Tools and Storage sales grew 4 percent in the quarter, which included a 3 percent increase in underlying sales and a 1 percent favorable impact from currency.  Residential end markets remain weak and their forecasted recovery continues to be pushed out.  Segment margin declined 70 basis points to 20.2 percent, as increased material prices and unfavorable product mix were only partially offset by higher selling prices.

Balance Sheet / Cash Flow
For the third quarter, operating cash flow was $903 million, an increase of 29 percent compared with $703 million in the prior year quarter primarily due to increased earnings.  Free cash flow (operating cash flow less capital expenditures) was $708 million, an increase of 22 percent compared with $581 million in the prior year quarter.  Emerson’s financial position is strong, as evidenced by the operating cash-flow-to-debt ratio of 62 percent on a trailing 12 month basis.

“Our balance sheet is very strong and flexible and we continued to further strengthen it as the recovery continued,” Farr said.  “A strong balance sheet is key to controlling our own destiny – making smart investments for organic growth, strategic acquisitions and returning significant amounts of cash to our shareholders.”

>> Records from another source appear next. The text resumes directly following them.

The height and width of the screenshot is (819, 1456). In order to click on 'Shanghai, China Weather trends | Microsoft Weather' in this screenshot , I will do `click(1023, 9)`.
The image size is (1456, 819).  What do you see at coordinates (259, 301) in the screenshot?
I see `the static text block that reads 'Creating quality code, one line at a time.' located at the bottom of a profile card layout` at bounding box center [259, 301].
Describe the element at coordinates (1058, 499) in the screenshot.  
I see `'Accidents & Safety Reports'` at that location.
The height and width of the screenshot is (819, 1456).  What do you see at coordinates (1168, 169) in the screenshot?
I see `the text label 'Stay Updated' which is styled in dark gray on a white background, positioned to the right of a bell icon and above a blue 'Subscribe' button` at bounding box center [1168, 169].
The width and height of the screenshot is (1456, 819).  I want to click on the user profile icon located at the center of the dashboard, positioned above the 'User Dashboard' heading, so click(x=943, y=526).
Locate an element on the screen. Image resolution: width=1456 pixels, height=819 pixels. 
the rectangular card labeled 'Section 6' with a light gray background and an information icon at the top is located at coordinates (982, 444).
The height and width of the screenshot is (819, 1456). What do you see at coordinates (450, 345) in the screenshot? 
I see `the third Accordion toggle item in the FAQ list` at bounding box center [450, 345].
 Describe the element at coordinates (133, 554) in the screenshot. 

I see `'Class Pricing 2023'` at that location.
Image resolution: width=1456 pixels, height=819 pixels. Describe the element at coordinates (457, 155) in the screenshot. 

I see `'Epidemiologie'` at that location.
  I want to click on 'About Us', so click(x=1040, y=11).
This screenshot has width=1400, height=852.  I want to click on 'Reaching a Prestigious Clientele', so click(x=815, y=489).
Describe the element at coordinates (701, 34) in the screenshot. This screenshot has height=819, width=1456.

Emerson continued to invest for growth, with capital commitments for a new systems and solutions headquarters building in Austin, Texas, as well as two new facilities in Dubai, United Arab Emirates. 

The company’s commitment to returning cash to shareholders is demonstrated by the 54-year history of increased dividends as well as an active share repurchase program.  Through the first nine months of fiscal 2011, Emerson has paid $781 million in dividends and repurchased $495 million of stock.

2011 Outlook
Based on the results from the first three quarters of fiscal 2011 and current visibility, guidance remains unchanged.  Emerson still expects earnings per share to be in the range of $3.20 to $3.30, underlying sales to increase 10 to 13 percent and net sales to increase 15 to 18 percent for fiscal 2011.  Underlying sales growth is tracking toward the lower end of the current range of 10 to 13 percent based on the order trends from the last two months.  Operating profit margin and pretax margin are expected to be in the range of 17.4 to 17.6 percent and 14.8 to 15.0 percent, respectively.  Operating cash flow is expected to be $3.3 to $3.5 billion with free cash flow of $2.7 to $2.9 billion.  Despite much uncertainty in the global economy, Emerson will deliver record operating margins and earnings to our shareholders in fiscal 2011.  Emerson will continue to perform well based on our business portfolio, geographic balance, innovative technologies and services, strong balance sheet, and our talented team of employees worldwide.

Upcoming Investor Events
Today at 3:00 p.m. EDT (2:00 p.m. CDT), Emerson senior management will discuss the third quarter results during an investor conference call.  All interested parties may listen to the live conference call via the Internet by going to the Investor Relations area of Emerson's website at www.Emerson.com/financial and completing a brief registration form.  A replay of the conference call will be available for the next three months at the same location on the website.

Details of upcoming events will be posted as they occur on the Events Calendar in the Investor Relations section of the website.

Forward-Looking and Cautionary Statements
Statements in this release that are not strictly historical may be “forward-looking” statements, which involve risks and uncertainties, and Emerson undertakes no obligation to update any such statements to reflect later developments.  These risks and uncertainties include economic and currency conditions, market demand, pricing, and competitive and technological factors, among others, as set forth in the company's most recent Form 10-K filed with the SEC.